Task to carry out: Copy each line below exactly.

Exercise data:
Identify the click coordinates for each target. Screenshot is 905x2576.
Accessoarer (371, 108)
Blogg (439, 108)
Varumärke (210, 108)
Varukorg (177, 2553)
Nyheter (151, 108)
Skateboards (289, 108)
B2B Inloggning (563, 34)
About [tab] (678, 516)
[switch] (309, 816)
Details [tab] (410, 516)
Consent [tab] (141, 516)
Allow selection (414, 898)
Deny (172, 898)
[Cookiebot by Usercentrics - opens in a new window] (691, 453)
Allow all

Reply to the exercise:
Identify the click coordinates for each target. Screenshot is 905x2576.
Accessoarer (371, 108)
Blogg (439, 108)
Varumärke (210, 108)
Varukorg (177, 2553)
Nyheter (151, 108)
Skateboards (289, 108)
B2B Inloggning (563, 34)
About [tab] (678, 516)
[switch] (309, 816)
Details [tab] (410, 516)
Consent [tab] (141, 516)
Allow selection (414, 898)
Deny (172, 898)
[Cookiebot by Usercentrics - opens in a new window] (691, 453)
Allow all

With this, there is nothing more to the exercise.